Building a GPU SaaS Platform - OverlayBD Cold Start
/ 8 min read
In the earlier chapters, we built a basic GPU runtime. Before we add queues, activators, and lifecycle policies, there is one lower-level problem we need to solve first: cold start.
Serverless does not mean the workload disappears. It means the user sends work to a platform-managed endpoint, and the platform decides when to create, reuse, or retire workers. AWS Lambda and Cloudflare Workers are familiar examples on the CPU side. A GPU serverless platform follows the same operational idea, but the worker image is usually much larger and much heavier to start.
That is why this chapter focuses on image startup rather than request routing.
For GPU workloads, cold start is often dominated by image handling. If the platform has to fully pull, decompress, and unpack a multi-gigabyte image before the process can even begin, then the rest of the serverless control plane will always feel slower than it should.

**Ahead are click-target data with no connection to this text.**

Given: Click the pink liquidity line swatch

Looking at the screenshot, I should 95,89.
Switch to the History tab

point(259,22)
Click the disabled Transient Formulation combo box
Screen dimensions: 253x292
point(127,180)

So Part 12 is really about one technical question:
how does OverlayBD turn a normal OCI image into something that can be mounted quickly and loaded on demand?
Chapter Goal
By the end of Part 12, the project has four new properties:
- the runtime repository includes a small offline
image-acceleratorcommand - the command wraps the official OverlayBD userspace convertor instead of re-implementing the conversion engine
- the chapter explains the OverlayBD data path, conversion path, and runtime read path in detail
- the series now has a concrete cold-start prerequisite for the later serverless activator path
This chapter intentionally does not yet implement:
- an online image conversion service
- activator-driven worker startup
- queue-driven request execution
- lifecycle policies like prewarm or idle scale-down
Those come next.
OCI To OverlayBD In One Path
To understand OverlayBD, it helps to follow one single path from the source OCI image to the running container, instead of describing the same idea from multiple angles.
For one concrete platform such as linux/amd64, a normal OCI image is made of:
- a manifest
- an image config
- an ordered sequence of layer blobs
In the standard OCI case, each layer blob is a tar-based filesystem changeset. So a simplified source image looks like this:
image ref
-> index (optional, for multi-arch)
-> manifest
-> config.json
-> layer 0: tar blob
-> layer 1: tar blob
-> layer 2: tar blob
On the node, containerd downloads those blobs into the content store and then unpacks them by applying the tar changesets one layer at a time:
download manifest/config/layers
-> unpack layer 0 -> snapshot S0
-> unpack layer 1 on top of S0 -> snapshot S1
-> unpack layer 2 on top of S1 -> snapshot S2
-> mount root filesystem
That is the part serverless dislikes. A tar layer is good for distribution, but it is not good for random reads. Before the process can start, the node usually has to download, decompress, and replay the layer sequence into snapshots.
OverlayBD changes that by changing what a layer blob means.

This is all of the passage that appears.